什么是索引
在关系数据库中,索引是一种单独、物理的对数据库表中一列或多列的值进行排序的存储结构;也被称之为key。
索引相当于图书的目录,可以根据目录中的页码快速找到所需的内容。
为什么需要索引
,对数据的读操作会更加频繁,比例在10:1左右,也就是说对数据库的查询操作是非常频繁的。

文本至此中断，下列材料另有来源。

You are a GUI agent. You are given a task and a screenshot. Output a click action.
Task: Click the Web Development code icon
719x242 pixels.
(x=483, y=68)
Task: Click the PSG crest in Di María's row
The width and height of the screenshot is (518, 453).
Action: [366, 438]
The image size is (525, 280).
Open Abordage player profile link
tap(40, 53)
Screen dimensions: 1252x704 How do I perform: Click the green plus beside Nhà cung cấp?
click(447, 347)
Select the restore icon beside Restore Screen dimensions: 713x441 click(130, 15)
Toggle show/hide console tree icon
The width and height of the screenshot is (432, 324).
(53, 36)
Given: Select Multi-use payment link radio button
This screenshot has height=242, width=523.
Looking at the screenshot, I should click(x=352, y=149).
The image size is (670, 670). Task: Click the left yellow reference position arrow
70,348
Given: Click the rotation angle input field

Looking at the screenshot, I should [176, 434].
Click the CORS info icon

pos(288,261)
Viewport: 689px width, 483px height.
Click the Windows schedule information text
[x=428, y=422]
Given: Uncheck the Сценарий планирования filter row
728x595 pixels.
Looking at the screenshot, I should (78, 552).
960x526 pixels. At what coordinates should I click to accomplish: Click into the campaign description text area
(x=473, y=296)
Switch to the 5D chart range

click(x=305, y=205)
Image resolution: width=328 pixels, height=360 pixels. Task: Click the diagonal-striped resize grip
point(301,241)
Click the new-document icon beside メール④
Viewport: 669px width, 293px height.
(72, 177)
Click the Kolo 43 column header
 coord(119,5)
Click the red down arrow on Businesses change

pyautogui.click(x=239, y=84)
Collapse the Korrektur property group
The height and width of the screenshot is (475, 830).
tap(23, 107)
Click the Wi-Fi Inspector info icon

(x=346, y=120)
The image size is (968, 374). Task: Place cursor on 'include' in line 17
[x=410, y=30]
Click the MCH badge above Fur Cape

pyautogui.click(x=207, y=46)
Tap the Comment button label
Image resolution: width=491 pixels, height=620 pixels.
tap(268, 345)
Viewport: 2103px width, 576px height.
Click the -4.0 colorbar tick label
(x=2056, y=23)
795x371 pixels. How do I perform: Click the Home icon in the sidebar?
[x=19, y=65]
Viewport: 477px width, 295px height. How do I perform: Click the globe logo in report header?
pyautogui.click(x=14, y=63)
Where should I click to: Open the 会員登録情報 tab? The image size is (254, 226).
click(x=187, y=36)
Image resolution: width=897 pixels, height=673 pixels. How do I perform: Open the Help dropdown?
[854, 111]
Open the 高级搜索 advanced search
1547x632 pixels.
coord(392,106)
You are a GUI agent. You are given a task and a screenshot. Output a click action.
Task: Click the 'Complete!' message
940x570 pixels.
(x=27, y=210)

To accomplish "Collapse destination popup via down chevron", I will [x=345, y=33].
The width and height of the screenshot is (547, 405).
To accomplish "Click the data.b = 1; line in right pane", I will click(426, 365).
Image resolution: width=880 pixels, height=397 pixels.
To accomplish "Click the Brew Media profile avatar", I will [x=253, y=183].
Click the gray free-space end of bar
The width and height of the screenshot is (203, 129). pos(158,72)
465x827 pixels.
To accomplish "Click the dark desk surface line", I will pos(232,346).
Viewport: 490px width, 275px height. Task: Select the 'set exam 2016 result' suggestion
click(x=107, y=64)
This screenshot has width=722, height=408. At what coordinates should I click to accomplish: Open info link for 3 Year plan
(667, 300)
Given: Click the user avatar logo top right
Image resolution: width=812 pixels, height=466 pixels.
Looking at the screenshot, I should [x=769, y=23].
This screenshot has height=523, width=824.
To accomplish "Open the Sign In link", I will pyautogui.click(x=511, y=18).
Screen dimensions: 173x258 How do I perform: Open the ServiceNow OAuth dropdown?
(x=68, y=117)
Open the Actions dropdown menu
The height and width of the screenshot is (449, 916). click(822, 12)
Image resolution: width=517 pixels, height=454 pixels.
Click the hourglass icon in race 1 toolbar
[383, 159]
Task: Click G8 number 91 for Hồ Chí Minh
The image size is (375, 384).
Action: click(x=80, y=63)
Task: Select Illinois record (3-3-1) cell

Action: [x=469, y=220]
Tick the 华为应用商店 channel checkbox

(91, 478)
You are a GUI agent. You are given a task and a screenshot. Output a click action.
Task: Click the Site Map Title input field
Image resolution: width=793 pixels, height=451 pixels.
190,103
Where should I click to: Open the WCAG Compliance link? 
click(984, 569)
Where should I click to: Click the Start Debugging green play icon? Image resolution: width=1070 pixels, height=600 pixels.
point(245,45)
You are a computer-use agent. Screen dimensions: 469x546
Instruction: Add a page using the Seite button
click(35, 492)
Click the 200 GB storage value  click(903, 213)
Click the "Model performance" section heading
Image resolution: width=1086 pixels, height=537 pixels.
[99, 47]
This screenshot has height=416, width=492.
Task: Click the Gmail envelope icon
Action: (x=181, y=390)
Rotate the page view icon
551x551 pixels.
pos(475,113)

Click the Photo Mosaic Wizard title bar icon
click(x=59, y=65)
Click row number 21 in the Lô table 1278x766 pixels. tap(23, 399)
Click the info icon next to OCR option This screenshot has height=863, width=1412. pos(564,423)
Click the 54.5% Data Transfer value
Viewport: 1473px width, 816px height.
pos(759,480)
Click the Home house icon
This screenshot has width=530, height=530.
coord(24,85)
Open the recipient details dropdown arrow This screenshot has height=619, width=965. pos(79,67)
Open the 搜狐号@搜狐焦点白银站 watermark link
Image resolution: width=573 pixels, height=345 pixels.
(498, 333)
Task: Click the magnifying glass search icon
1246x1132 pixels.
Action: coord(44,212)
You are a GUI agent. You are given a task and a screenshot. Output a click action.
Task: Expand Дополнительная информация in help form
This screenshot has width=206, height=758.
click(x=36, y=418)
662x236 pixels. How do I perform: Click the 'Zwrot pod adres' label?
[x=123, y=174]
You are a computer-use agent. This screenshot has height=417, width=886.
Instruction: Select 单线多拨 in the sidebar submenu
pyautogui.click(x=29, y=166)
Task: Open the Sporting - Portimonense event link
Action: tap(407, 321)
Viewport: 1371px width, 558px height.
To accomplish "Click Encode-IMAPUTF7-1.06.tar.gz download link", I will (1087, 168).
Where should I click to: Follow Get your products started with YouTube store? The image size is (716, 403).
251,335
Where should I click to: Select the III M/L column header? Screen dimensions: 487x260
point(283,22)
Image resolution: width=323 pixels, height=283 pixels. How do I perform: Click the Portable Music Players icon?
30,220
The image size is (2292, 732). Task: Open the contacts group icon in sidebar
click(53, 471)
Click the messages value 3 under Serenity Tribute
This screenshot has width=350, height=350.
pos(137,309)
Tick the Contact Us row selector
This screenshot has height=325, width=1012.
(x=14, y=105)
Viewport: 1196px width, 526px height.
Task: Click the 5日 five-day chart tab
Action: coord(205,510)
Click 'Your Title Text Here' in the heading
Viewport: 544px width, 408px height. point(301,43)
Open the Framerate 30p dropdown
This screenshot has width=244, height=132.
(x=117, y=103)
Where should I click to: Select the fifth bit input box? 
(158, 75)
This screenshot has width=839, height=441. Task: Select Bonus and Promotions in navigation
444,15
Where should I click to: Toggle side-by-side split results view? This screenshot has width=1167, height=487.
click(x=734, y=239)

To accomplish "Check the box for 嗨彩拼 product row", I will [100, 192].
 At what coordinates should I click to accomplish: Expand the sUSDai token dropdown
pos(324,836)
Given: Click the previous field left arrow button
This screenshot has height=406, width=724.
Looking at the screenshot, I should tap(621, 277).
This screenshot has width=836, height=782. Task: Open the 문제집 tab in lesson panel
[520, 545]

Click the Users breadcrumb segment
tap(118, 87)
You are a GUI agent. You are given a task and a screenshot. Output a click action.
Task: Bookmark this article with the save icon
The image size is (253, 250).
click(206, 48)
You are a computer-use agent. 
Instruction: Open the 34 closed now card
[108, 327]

随着时间的推移,表中的记录会越来越多,此时如果查询速度太慢的话对用户体验是非常不利的。
索引是提升查询效率最有效的手段!
在数据库中插入数据会引发索引的重建。
简单的说索引的就是用帮我们加快查询速度的。
索引的实现原理
数据库中的索引,实现思路与字典是一致的,需要一个独立的存储结构,专门存储索引数据
本质上索引是通过不断的缩小查询范围来提高查询效率
索引数据结构剖析
索引最终的目的是要尽可能降低io次数,减少查找的次数,以最少的io找到需要的数据,此时B+树闪亮登场
光有数据结构还不行,还需要有对应的算法做支持,就是二分查找法
有了B+数据结构后查找数据的方式就不再是逐个的对比了,而是通过二分查找法来查找(流程演示)
另外,其实大多数文件系统都是使用B+是来完成的!
应该尽可能的将数据量小的字段作为索引
通过分析可以发现在上面的树中,查找一个任何一个数据都是3次IO操作, 但是这个3次并不是固定的,它取决于数结构的高度,目前是三层,如果要存储新的数据比99还大的数据时,发现叶子节点已经不够了必须在上面加一个子节点,由于树根只能有一个所以,整个数的高度会增加,一旦高度增加则 查找是IO次数也会增加,所以:
应该尽可能的将数据量小的字段作为索引,这样一个叶子节点能存储的数据就更多,从而降低树的高度;
例如:name
和id
,应当将id设置为索引而不是name
最左匹配原则*
当b+树的数据项是复合的数据结构,比如(name,age,sex)的时候(多字段联合索引),b+树会按照从左到右的顺序来建立搜索树,比如当(张三,20,F)这样的数据来检索的时候,b+树会优先比较name来确定下一步的所搜方向,如果name相同再依次比较age和sex,最后得到检索的数据;但当(20,F)这样的没有name的数据来的时候,b+树就不知道下一步该查哪个节点,因为建立搜索树的时候name就是第一个比较因子,必须要先根据name来搜索才能知道下一步去哪里查询。比如当(张三,F)这样的数据来检索时,b+树可以用name来指定搜索方向,但下一个字段age的缺失,所以只能把名字等于张三的数据都找到,然后再匹配性别是F的数据了, 这个是非常重要的性质,即索引的最左匹配特性。
聚集索引*
聚焦索引的特点:
叶子节点保存的就是完整的一行记录,如果设置了主键,主键就作为聚集索引,
如果没有主键,则找第一个NOT NULL 且QUNIQUE的列作为聚集索引,
如果也没有这样的列,innoDB会在表内自动产生一个聚集索引,它是自增的
辅助索引*
除了聚集索引之外的索引都称之为辅助索引或第二索引,包括 foreign key
与 unique
辅助索引的特点:
其叶子节点保存的是索引数据与所在行的主键值,InnoDB用这个 主键值来从聚集索引中搜查找数据
覆盖索引
覆盖索引指的是需要的数据仅在辅助索引中就能找到:
#假设stu表的name字段是一个辅助索引 select name from stu where name = "jack";
这样的话则不需要在查找聚集索引数据已经找到
回表
如果要查找的数据在辅助索引中不存在,则需要回到聚集索引中查找,这种现象称之为回表
# name字段是一个辅助索引 而sex字段不是索引 select sex from stu where name = "jack";
需要从辅助索引中获取主键的值,在拿着主键值到聚集索引中找到sex的值
查询速度对比:
聚集索引 > 覆盖索引 > 非覆盖索引